Aufgabenstellung = Schreiben Sie aus dem Text über die Listenverbindung im Aargau den Abschnitt von „Andreas Glarner ist“ bis „den Nationalrat gewählt.“ wortgetreu ab.

Ausgangstext =
Die Nachricht der Listenverbindung sorgte für viele Reaktionen. So twitterte etwa Mitte-Präsident Gerhard Pfister: «Jede Stimme für die FDP Aargau ist mit der Listenverbindung auch potentiell eine Stimme für Andreas Glarner.»

Andreas Glarner ist der Präsident der Aargauer SVP. Ob er allerdings auf die Stimmen von anderen Listen angewiesen ist, ist fraglich. Bei den Nationalratswahlen 2019 wurde Glarner mit den drittmeisten Stimmen aller Aargauer Kandidaten in den Nationalrat gewählt.

Doch Glarner macht die Listenverbindung im Kanton Aargau brisant. Der Präsident der SVP Aargau stand in der Vergangenheit immer wieder wegen umstrittener Handlungen in den Schlagzeilen. 2019 stellte er im Netz eine Lehrerin an den Pranger. Sie fühlte sich danach nicht mehr sicher im Schulhaus und kündigte ihren Job. 2023 verbreitete Glarner die Handynummer einer Sozialarbeiterin aus Stäfa, auch sie wurde darauf bedroht.

«Es scheint, als ob sich die FDP im Aargau aufgegeben und in Geiselhaft der SVP begeben hat.»
Cédric Wermuth

«Mit der Listenverbindung wird jede Stimme für die FDP auch eine für die Glarner-SVP», sagt Cédric Wermuth gegenüber watson. «Es scheint, als ob sich die FDP im Aargau aufgegeben und in Geiselhaft der SVP begeben hat. Dabei wäre ein unabhängiger Freisinn für Lösungen in der Europafrage oder beim Klimaschutz wichtiger denn je.» Wermuth glaubt zudem, dass die Listenverbindung für die FDP sinnlos sei. «Sie sichert damit nur der SVP ein Restmandat.»

Juso-Präsident Nicola Siegrist veröffentlichte auf Twitter ein bearbeitetes Foto mit Herzchen auf den Augen von FDP-Präsident Thierry Burkart und Glarner. «Thierry Burkart, willst du wirklich mit Glarner ins Bett?», fragt Siegrist.

GLP-Nationalrat Beat Flach sagt gegenüber watson: «Ich habe schon Reaktionen von enttäuschten Freisinnigen bekommen, die sagen, sie würden nun halt die GLP-Liste wählen und ein, zwei FDPler auf unsere Liste schreiben, statt einen Andreas Glarner mit der FDP-Liste zu unterstützen.»

Bereitgestellte Daten =
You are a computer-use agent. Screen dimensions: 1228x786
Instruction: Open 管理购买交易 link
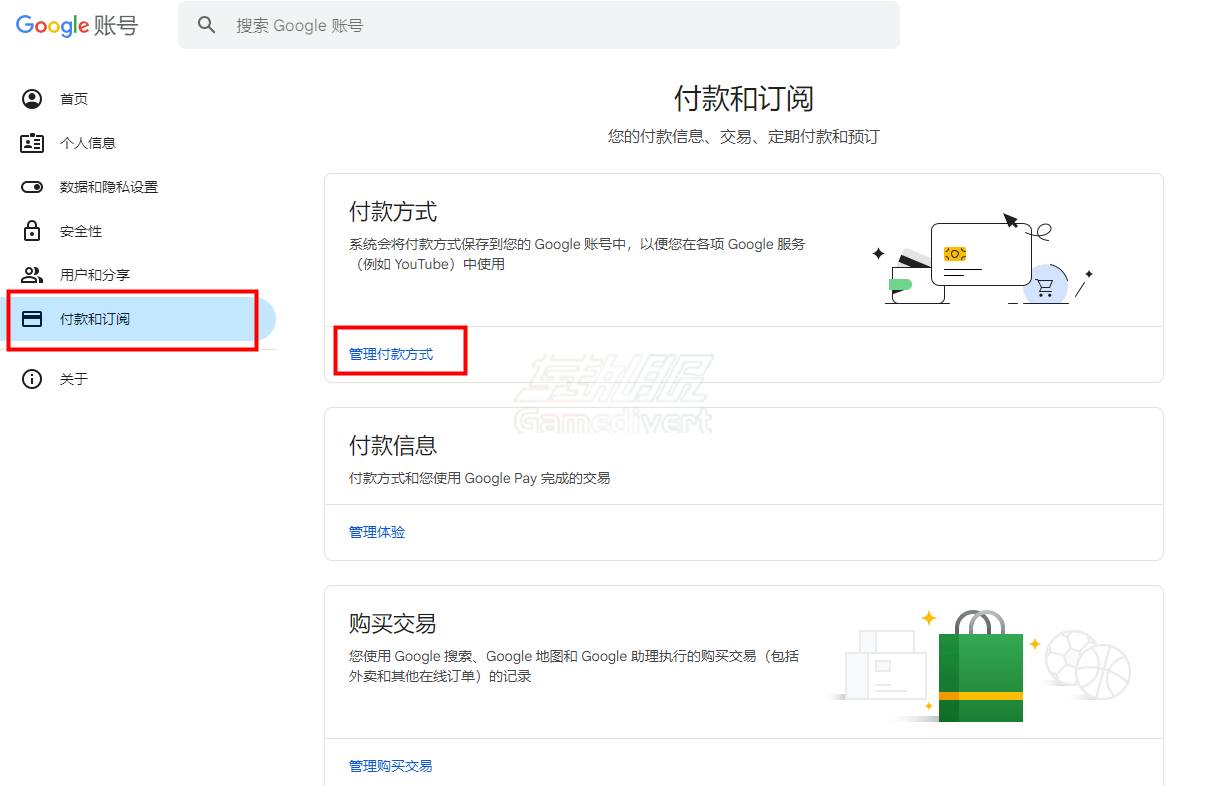[391, 766]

Schriftliche Lösung =
Andreas Glarner ist der Präsident der Aargauer SVP. Ob er allerdings auf die Stimmen von anderen Listen angewiesen ist, ist fraglich. Bei den Nationalratswahlen 2019 wurde Glarner mit den drittmeisten Stimmen aller Aargauer Kandidaten in den Nationalrat gewählt.